Your instructions
Using the data that follows, give again word for word the lines between the one holding "Task: Click the PIE root '*ueis-'" and the one holding "Given: Click green", inclusive. Omit the pictures.

Records
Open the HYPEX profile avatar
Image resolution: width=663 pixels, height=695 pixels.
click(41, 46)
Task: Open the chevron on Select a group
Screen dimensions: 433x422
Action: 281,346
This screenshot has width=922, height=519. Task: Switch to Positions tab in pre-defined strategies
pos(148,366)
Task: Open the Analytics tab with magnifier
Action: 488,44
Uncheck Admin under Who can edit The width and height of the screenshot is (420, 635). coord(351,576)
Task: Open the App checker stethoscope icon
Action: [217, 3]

...

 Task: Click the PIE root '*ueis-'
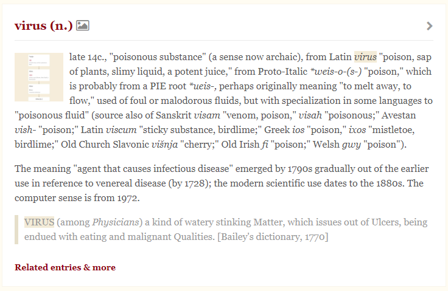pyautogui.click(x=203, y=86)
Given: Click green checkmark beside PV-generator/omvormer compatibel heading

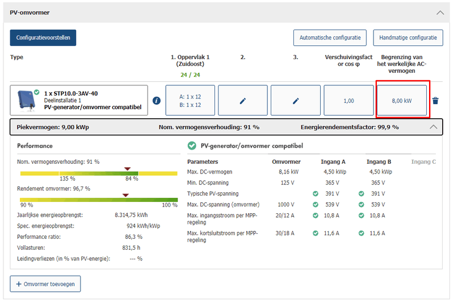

Reply
 Task: Click the PIE root '*ueis-'
pyautogui.click(x=203, y=86)
Given: Click green checkmark beside PV-generator/omvormer compatibel heading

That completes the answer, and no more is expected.